É importante acrescentar que seu papel se estende ao setor downstream, onde desempenha um papel dominante, possuindo 15 refinarias que respondem por quase toda a produção nacional de petróleo refinado. Nesse sentido, o Brasil, em comparação com outras regiões do Sul Global, que geralmente desempenham um papel subordinado nas RPGs, conecta-se a estas redes de petróleo e gás através de uma empresa líder. Isso significa que o poder de decisão deste setor no país está, em grande medida, concentrado no Brasil e não no Norte Global. Como a internacionalização da Petrobras no início da década de 1990 até o final da última década mostrou, a empresa é capaz de criar uma RPG própria (Scholvin et al., 2017SCHOLVIN, S. et al. Gateway cities in global production networks: exemplified by the oil and gas sector. Campinas: IE/Unicamp, 2017. (Texto para Discussão, n. 307).).

A criação, o aumento e a captura de valor são fortemente influenciados pela legislação sobre o conteúdo local, não só pela Petrobras como, também, pelas suas fornecedoras. Neste quesito, é plausível afirmar que esta foi uma opção do governo brasileiro, que, dadas a situação de descoberta e dos preços internacionais praticados, até 2014, pôde decidir as condições de operação das empresas internacionais. Mostraram-se determinantes, portanto, o desempenho positivo da Petrobras na extração e refino de petróleo e os preços internacionais elevados do petróleo.

No entanto, a atual (e grave) crise da Petrobras, assim como o declínio do preço do petróleo, enfraqueceram a posição de barganha do governo e a obrigatoriedade de participação da Petrobras nos leilões acabou afastada legalmente. Estas mudanças recentes na política brasileira de conteúdo local, especialmente o fim da participação mínima de 30% da Petrobras, também podem ser atribuídas às políticas econômicas do atual governo, que diferem fundamentalmente daquelas implementadas pelos governos anteriores.

Independentemente de qual corrente política-ideológica molde a política econômica brasileira, o direito de preferência concedido à Petrobras até agora garantiu que esta gigante brasileira continue a desempenhar um papel chave nas RPGs, que abrangem os campos de petróleo e gás no Brasil. Mantém-se como cláusula que os investidores estrangeiros são, conforme mencionado anteriormente, obrigados a investir em atividades de pesquisa no país. Considerando a existência de enormes recursos offshore, dos desafios técnicos que se colocam para sua exploração e o fato de a Petrobras ser a empresa líder em tecnologias dessa área específica, é muito provável que houvesse um investimento significativo na pesquisa de petróleo e gás no Brasil, mesmo se o governo não tivesse aprovado a legislação que tornasse esse investimento obrigatório.

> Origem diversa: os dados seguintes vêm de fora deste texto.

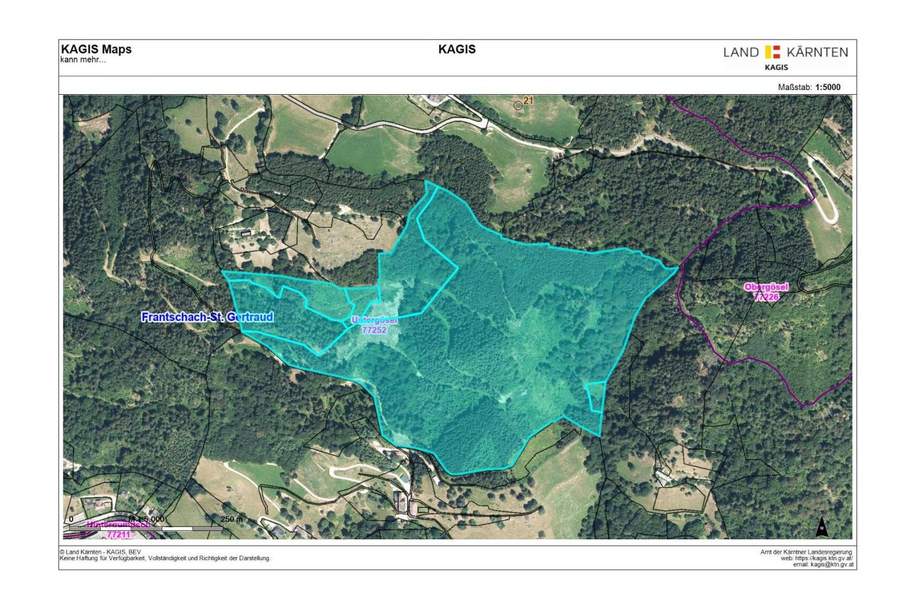Expand the KAGIS Maps title panel
Screen dimensions: 915x610
click(x=96, y=46)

Do ponto de vista da conexão às RPGs, o resultado é mais importante do que a sua causalidade: as empresas brasileiras não só participam dos segmentos de extração e processamento da RPG de petróleo e gás, como também desempenham um papel - no caso da Petrobras, o de líder - em atividades de pesquisa. As atividades dessas empresas são, em termos funcionais, complexas na medida em que produzem para um mercado especializado, trabalham com tecnologias de desenvolvimento de produtos e processos de alta intensidade, e requerem uma força de trabalho qualificada. Isso aumenta a criação de valor e valorização no Rio de Janeiro e, potencialmente, também, em Santos.

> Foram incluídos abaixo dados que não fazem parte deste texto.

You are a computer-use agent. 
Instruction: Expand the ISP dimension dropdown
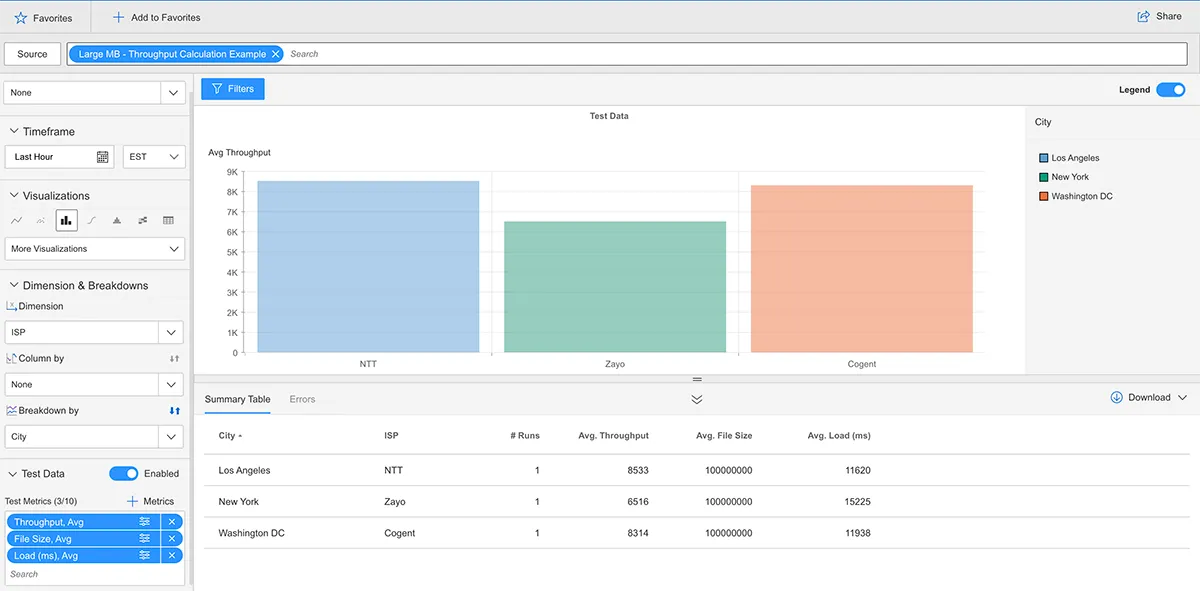point(95,332)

Torna-se importante ressaltar que a ligação funcional somente se aplica às empresas brasileiras que se estabeleceram com sucesso no parque tecnológico do Rio de Janeiro. Além de seus produtos e serviços não serem padronizados, as empresas não se limitam necessariamente a participar de atividades realizadas no Brasil. As empresas nacionais com ligações funcionais possuem um potencial razoável para empregar as suas habilidades em outros lugares, usando o parque como um trampolim para a internacionalização de seus respectivos negócios. A própria Petrobras também estabelece ligações funcionais, pois é um parceiro crítico para investidores estrangeiros e desenvolve soluções completas para desafios logísticos, gerenciais e técnicos.

As empresas que se beneficiam da legislação de conteúdo local, mas não estão envolvidas em atividades de pesquisa, são exemplos típicos de ligação estrutural através de fornecedores genéricos, o que significa que elas fornecem produtos e serviços padronizados - por exemplo, motores e canos - para as atividades realizadas em sua região. A resolução acima, mencionada pela ANP, garante que essas empresas participam das RPGs de petróleo e gás, ainda que com funções com intensidade tecnológica inferior.

Os impactos econômicos destas RPGs, que vão além da criação de empregos e da contribuição direta do setor para o produto interior bruto, incluem os encadeamentos para a frente e para trás de todas as empresas envolvidas no setor de petróleo e gás e, também, o aprimoramento da mão-de-obra e das empresas parceiras locais, particularmente dos operadores estrangeiros e empreiteiros.

Conclusões e desafios

O setor brasileiro de petróleo e gás experimentou um boom na segunda metade da década de 2000 devido aos novos recursos offshore, que propiciaram um aumento considerável do número de empresas e empregos neste setor. Entretanto, o Brasil participa das RPGs de petróleo e gás de uma forma atípica, quando comparado aos países do Sul Global, sendo importante salientar que ele não possui apenas tremendos recursos minerais. A Petrobras é um importante jogador global, principalmente por sua liderança tecnológica nas operações em águas ultra-profundas do pré-sal.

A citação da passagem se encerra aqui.